(EXERCISE)
Only some lines are wanted. Transcribe, exactly, the lines below from the line with "Switch to the ENTREGA tab label" up to and including the line with "Click Configure in".

(PROVIDED RECORDS)
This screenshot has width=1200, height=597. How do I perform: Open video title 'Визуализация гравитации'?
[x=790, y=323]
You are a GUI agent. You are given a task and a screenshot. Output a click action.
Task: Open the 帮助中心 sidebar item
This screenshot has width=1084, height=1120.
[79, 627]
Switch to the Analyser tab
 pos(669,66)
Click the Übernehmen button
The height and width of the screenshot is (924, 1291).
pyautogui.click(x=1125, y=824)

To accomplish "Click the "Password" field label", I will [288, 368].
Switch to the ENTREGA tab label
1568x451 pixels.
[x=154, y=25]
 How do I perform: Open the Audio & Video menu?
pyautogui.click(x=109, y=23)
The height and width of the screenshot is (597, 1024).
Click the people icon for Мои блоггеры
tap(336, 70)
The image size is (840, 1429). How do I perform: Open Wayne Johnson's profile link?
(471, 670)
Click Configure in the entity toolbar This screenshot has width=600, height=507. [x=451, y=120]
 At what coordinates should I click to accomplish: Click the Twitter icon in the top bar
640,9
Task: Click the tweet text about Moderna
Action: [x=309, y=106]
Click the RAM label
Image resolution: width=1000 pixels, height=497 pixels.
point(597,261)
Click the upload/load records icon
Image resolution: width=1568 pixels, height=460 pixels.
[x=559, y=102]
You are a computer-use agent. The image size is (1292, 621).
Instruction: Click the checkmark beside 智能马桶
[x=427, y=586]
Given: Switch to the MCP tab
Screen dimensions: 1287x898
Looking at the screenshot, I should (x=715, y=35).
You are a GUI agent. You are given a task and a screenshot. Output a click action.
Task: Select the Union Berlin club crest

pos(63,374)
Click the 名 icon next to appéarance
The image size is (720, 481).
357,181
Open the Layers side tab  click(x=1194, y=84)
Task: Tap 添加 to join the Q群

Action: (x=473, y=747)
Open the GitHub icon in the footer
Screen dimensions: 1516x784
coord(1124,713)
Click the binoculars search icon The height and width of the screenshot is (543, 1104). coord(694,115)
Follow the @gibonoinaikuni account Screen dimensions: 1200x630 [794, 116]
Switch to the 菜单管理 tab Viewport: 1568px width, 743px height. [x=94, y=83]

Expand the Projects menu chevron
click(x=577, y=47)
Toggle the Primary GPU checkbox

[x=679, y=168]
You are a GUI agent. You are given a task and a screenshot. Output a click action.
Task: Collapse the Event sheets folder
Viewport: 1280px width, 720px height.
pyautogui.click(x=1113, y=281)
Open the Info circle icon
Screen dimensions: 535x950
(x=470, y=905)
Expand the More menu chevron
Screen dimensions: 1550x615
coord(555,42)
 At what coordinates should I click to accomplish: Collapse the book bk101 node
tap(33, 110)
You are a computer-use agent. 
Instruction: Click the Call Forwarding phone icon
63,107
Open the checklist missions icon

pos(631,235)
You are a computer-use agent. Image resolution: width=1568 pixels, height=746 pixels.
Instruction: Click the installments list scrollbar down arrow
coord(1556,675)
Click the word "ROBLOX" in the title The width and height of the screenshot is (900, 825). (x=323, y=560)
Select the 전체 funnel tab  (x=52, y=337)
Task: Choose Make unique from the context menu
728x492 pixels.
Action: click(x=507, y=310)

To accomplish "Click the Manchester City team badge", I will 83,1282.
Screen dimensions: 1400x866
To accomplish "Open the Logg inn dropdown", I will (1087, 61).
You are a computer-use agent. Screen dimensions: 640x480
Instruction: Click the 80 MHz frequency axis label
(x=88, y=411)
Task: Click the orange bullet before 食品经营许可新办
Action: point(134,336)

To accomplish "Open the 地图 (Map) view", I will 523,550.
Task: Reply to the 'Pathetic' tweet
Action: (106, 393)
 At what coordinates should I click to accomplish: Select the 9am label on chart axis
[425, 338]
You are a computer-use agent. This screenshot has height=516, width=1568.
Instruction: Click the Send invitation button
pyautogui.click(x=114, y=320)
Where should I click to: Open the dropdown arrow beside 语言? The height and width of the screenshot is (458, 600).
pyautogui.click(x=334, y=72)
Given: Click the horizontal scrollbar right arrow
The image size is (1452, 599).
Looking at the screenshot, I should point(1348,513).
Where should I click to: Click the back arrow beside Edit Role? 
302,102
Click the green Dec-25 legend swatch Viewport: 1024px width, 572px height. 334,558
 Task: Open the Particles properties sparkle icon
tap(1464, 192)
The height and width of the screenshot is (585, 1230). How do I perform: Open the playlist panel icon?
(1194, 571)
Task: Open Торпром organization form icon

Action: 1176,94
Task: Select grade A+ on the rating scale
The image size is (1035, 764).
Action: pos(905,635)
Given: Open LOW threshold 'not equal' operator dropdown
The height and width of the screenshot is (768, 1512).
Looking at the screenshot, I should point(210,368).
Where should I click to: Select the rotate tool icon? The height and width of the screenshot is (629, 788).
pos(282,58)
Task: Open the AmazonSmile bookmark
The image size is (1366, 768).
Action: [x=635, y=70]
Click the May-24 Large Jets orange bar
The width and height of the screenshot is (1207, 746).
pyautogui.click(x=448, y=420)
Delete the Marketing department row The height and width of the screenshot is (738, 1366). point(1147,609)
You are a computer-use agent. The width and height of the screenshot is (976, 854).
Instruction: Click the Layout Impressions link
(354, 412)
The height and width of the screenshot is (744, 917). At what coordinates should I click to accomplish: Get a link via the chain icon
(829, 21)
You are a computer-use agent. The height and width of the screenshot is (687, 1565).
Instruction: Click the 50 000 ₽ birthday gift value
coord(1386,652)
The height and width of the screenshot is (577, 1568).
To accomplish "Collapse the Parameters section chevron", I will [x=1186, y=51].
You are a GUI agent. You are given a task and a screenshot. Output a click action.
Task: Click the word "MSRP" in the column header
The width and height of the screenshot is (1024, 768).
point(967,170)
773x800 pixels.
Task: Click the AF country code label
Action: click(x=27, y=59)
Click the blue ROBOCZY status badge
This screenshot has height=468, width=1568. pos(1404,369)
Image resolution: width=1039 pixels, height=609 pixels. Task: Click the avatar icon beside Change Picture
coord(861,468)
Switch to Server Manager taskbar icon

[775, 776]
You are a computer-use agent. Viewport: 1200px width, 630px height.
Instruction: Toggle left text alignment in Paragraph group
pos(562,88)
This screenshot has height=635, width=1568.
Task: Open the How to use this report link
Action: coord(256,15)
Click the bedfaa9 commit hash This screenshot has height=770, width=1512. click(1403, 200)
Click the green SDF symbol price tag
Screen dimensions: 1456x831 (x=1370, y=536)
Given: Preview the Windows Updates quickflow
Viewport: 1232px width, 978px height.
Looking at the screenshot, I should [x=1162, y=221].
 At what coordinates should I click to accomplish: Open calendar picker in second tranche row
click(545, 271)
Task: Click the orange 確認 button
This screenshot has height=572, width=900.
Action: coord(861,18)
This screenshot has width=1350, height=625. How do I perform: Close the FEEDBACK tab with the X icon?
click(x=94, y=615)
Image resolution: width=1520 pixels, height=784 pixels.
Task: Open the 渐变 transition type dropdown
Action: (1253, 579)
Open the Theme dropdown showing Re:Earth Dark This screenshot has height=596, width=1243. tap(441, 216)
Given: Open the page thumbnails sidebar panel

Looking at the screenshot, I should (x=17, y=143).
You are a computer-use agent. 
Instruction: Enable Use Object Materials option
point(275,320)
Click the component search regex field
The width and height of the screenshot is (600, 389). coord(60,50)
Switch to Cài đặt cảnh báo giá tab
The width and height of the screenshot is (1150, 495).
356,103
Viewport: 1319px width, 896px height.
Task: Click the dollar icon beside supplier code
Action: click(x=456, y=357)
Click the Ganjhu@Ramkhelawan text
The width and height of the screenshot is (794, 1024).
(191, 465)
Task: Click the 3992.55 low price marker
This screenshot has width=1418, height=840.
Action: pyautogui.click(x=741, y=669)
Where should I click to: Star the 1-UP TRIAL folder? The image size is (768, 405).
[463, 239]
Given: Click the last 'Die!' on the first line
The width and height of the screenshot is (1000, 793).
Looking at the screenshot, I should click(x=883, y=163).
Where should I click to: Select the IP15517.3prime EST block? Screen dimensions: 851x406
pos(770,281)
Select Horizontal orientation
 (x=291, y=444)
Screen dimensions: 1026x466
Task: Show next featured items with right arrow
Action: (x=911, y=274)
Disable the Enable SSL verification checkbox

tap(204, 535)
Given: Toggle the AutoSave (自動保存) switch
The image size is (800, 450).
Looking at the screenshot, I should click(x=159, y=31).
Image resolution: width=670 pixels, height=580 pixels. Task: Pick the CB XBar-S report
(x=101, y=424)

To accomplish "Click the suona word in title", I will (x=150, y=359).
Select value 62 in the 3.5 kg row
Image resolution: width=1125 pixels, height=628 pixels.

(RESPONSE TO THIS TASK)
Switch to the ENTREGA tab label
1568x451 pixels.
[x=154, y=25]
 How do I perform: Open the Audio & Video menu?
pyautogui.click(x=109, y=23)
The height and width of the screenshot is (597, 1024).
Click the people icon for Мои блоггеры
tap(336, 70)
The image size is (840, 1429). How do I perform: Open Wayne Johnson's profile link?
(471, 670)
Click Configure in the entity toolbar This screenshot has width=600, height=507. [x=451, y=120]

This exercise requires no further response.